You want to have the second child after moving in, so one salary will partly be lost for at least 12 months. I feel there is a bit of a lack of buffer. For example, what if something happens to the car? You have a total of 550 euros for "purchases," which can be tight with a major car repair.

On top of that, you want to make extra repayments, but currently only have 29 euros left per month.
Are the 611 euros per month for daycare for 1 or 2 children?
 

Legurit

2016-08-01 09:05:42
  • #2
Where is a rate of €1750 at €5.5k sharp on the button? The man plans €3600 per year for vacation...
 

Alex85

2016-08-01 09:10:31
  • #3
Honestly, I don't really like the approach of the household calculation. Adding variable costs + fixed costs, calculating the surplus from that, and then putting 100% of it into the installment wouldn't be the right approach for me. You balance the month at +/- 0. I wouldn't feel comfortable with that; I need something like a monthly surplus, a buffer, whatever. You do that in the form of items like "vacation" and "purchases" - but I also have those separately. You should really try it out to see if it works like that.

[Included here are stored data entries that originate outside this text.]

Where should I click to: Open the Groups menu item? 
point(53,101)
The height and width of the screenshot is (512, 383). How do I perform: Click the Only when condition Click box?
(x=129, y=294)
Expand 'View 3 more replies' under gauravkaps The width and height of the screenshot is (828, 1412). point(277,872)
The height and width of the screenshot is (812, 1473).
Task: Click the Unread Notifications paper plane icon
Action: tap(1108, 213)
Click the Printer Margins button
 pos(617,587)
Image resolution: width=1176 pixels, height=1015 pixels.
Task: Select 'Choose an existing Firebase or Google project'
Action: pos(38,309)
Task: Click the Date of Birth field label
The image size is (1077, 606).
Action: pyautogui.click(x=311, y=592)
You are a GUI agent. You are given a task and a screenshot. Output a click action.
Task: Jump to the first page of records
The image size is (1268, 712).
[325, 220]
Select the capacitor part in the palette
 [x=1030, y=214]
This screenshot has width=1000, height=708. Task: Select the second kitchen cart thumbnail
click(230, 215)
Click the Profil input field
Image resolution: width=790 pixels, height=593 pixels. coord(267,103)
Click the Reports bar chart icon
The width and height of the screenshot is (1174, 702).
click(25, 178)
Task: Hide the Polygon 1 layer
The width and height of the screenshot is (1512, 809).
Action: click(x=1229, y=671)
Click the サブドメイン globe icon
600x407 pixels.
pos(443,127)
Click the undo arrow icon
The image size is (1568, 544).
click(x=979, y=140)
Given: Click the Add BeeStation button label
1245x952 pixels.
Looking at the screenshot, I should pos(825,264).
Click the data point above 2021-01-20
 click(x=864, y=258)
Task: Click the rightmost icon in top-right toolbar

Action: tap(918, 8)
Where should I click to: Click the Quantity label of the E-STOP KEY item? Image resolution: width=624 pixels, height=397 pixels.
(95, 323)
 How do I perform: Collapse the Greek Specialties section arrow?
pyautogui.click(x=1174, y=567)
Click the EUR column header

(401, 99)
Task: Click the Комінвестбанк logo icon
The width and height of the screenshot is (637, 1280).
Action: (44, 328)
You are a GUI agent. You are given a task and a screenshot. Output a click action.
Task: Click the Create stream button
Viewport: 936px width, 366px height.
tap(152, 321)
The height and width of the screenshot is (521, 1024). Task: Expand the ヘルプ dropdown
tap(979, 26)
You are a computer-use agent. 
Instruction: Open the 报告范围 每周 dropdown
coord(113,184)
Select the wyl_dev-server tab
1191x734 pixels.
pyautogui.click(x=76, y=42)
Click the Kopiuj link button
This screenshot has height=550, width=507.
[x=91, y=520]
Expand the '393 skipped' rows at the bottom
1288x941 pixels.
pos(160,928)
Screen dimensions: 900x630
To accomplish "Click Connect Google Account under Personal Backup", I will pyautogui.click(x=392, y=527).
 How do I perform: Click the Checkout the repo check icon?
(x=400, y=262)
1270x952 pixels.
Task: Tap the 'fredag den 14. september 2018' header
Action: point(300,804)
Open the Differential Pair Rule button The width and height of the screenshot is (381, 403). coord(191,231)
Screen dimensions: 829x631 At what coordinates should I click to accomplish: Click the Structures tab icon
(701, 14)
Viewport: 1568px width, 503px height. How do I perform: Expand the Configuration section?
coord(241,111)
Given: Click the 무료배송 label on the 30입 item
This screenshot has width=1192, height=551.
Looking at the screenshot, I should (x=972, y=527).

I always find other people's household budgets interesting :) You like to compare with yourself. For example, if I see that you spend (or have to spend!) 600€ on childcare, a private health insurance on top, plus another 800€ for cars - then even 5,500€ per month melts away. Very individual overall.



What's that about?
Do I understand correctly that you currently have about 9,500€ remaining debt on a consumer loan and have to pay an additional 3,600€ for a residual debt insurance until the end of the term? If yes: get rid of the residual debt insurance immediately - stupid product! Possibly have the contract checked independently whether everything was lawful. There were times when residual debt insurance nonsense was offered with some coercion, which was canceled by the Federal Court of Justice.
It should also be checked whether the loan can be paid off directly from equity. The conditions are probably significantly worse compared to mortgage loans. However, this would reduce the equity portion in the house loan and thus the conditions - that would need to be weighed up.



Are cell phones included?



Quite low for two cars. Especially if one is leased (usually full comprehensive insurance obligation + GAP protection). Really complete?



What is this for? For a current property?
For the future property, it should be included in the 425€ operating costs that you have planned separately.
480€ per year also seems rather high to me. Of course, it depends on the scope of coverage (and the building).



Since you are currently contributing extensively to riester pension, an advisor will probably address this and bring up homeownership riester.
 

RobsonMKK

2016-08-01 09:22:50
  • #4


With a "surplus" of €1,779 determined by him, a rate of €1,750 is in my eyes tightly on the button.
A family vacation for four then quickly costs more than €3,600.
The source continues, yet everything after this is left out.